Setting up a WebSocket stream - Amazon Transcribe

Setting up a WebSocket stream

The key components for a WebSocket protocol for streaming transcription requests with Amazon Transcribe are:

  • The upgrade request. This contains the query parameters for your request, and a signature that Amazon Transcribe uses as a seed signature to sign the data frames.

  • One or more message frames in event stream encoding that contain metadata and raw audio bytes.

  • An end frame. This is a signed message in event stream encoding with an empty body.

Note

Amazon Transcribe only supports one stream per WebSocket session. If you attempt to use multiple streams, your transcription request fails.

  1. Attach the following policy to the IAM role that makes the request. See Adding IAM policies for more information.

    { "Version": "2012-10-17", "Statement": [ { "Sid": "transcribestreaming", "Effect": "Allow", "Action": "transcribe:StartStreamTranscriptionWebSocket", "Resource": "*" } ] }
  2. To start the session, create a pre-signed URL in the following format. Line breaks have been added for readability.

    GET wss://transcribestreaming.us-west-2.amazonaws.com:8443/stream-transcription-websocket? &X-Amz-Algorithm=AWS4-HMAC-SHA256 &X-Amz-Credential=access-key%2FYYYYMMDD%2Fus-west-2%2Ftranscribe%2Faws4_request &X-Amz-Date=YYYYMMDDTHHMMSSZ &X-Amz-Expires=250 &X-Amz-Security-Token=security-token &X-Amz-Signature=string &X-Amz-SignedHeaders=content-type%3Bhost%3Bx-amz-date &language-code=en-US &media-encoding=flac &sample-rate=16000

    Additional operations and parameters are listed in the API Reference; parameters common to all AWS API operations are listed in the Common Parameters section.

    To construct the URL for your request and create the Signature Version 4 signature, refer to the following steps. Examples are in pseudocode.
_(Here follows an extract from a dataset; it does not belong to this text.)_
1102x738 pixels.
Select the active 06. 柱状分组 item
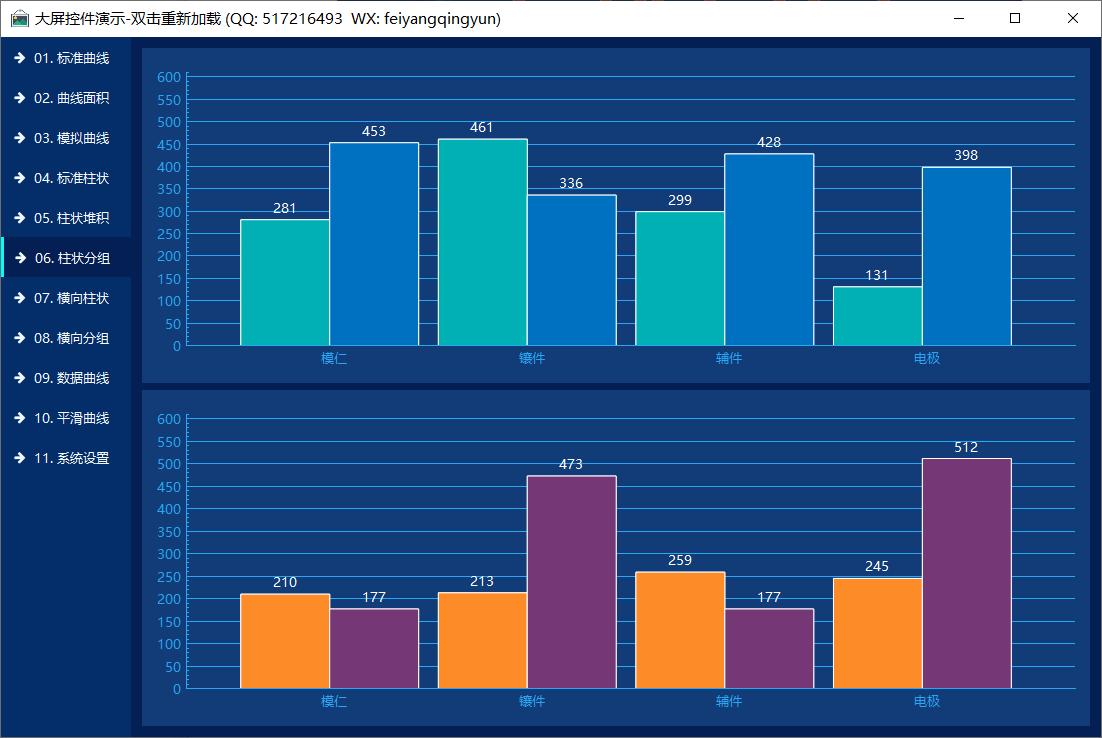coord(72,258)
    1. Create a canonical request. A canonical request is a string that includes information from your request in a standardized format. This ensures that when AWS receives the request, it can calculate the same signature you created for your URL. For more information, see Create a Canonical Request for Signature Version 4.

      # HTTP verb method = "GET" # Service name service = "transcribe" # Region region = "us-west-2" # Amazon Transcribe streaming endpoint endpoint = "wss://transcribestreaming.us-west-2.amazonaws.com:8443" # Host host = "transcribestreaming.us-west-2.amazonaws.com:8443" # Date and time of request amz-date = YYYYMMDDTHHMMSSZ # Date without time for credential scope datestamp = YYYYMMDD
    2. Create a canonical URI, which is the part of the URI between the domain and the query string.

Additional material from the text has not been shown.